[Aisthesis]

In the game with $1 dead money and $5 stacks, I made the following simplifying assumption:

If A (UTG) moves in at a, then anyone at the table will call the all-in with the top half of A's raising range. Due to the other players remaining to act, this isn't quite right, but it's pretty close. Also, the odds one is getting are slightly better than 2:1, which also changes things a bit, but again, it's still pretty close to accurate.

Now at the point a (where A is indifferent), A will ALWAYS lose if anyone calls according to these calling criteria. Hence, in order for A to be indifferent, the probability of everyone folding has to be 5/6. If anyone calls, A loses $5, but if everyone folds, then A has successfully stolen the blinds and wins $1.
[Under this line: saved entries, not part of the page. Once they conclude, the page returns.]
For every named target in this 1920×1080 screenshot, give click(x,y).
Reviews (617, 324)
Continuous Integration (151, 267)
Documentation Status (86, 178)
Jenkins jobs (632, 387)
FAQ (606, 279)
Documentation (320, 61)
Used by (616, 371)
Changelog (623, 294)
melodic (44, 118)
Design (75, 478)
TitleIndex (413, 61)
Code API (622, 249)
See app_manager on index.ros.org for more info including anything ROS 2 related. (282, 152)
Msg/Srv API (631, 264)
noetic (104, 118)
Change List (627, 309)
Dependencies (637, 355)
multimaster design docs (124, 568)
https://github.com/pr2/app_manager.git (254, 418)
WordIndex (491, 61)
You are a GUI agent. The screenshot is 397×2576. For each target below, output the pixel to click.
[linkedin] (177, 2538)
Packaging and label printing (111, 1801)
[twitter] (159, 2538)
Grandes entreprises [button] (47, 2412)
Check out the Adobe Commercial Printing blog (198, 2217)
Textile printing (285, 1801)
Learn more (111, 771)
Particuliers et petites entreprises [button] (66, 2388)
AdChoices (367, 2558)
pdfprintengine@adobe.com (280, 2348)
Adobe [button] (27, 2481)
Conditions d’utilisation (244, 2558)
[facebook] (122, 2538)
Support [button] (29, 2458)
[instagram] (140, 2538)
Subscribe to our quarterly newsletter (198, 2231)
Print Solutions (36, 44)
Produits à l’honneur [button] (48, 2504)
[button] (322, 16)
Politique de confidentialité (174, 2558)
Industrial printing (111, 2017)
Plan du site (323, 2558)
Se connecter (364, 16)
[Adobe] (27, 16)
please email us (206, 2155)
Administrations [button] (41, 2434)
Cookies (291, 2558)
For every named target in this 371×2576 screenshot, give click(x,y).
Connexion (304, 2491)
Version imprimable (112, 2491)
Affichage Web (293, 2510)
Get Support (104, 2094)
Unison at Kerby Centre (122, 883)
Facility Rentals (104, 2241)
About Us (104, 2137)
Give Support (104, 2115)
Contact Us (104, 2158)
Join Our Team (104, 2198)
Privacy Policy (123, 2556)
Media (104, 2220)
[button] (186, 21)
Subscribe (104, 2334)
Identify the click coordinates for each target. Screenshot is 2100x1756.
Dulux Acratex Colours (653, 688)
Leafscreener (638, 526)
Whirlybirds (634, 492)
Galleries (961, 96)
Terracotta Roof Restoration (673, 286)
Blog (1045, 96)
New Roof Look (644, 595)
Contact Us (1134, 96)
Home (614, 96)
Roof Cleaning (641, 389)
So, for n players at the table, we simply have:

5/6 = (1/2 + a/2)^(n-1)

This gives the following solutions for up to 10 players:

2: 66.67%
3: 82.57%
4: 88.21%
5: 91.09%
6: 92.84%
7: 94.01%
8: 94.86%
9: 95.49%
10: 95.99%

The EV for all players is extremely complicated, so I'm not even going to try figuring that. The completely accurate solution for 2 players is 69.44%, which is for my taste close enough to the 66.67% given by the approximation. Anyhow, all of these solutions are going to be a little on the loose side, I'm assuming.

Finally, to translate into poker hands, we need a hand ranking system. But the top ones should stay pretty much the same. The 95% should translate roughly to 99-AA and AQ/AK--unless one wants to quibble over whether 99 is better than AJs. That's pretty re-assuring to me, as those are exactly the hands I'd move in with as shortstack even UTG.

As one gets to around 90% (5-player game), one can start thinking about hands like 55/66, A9s, ATo and KQs.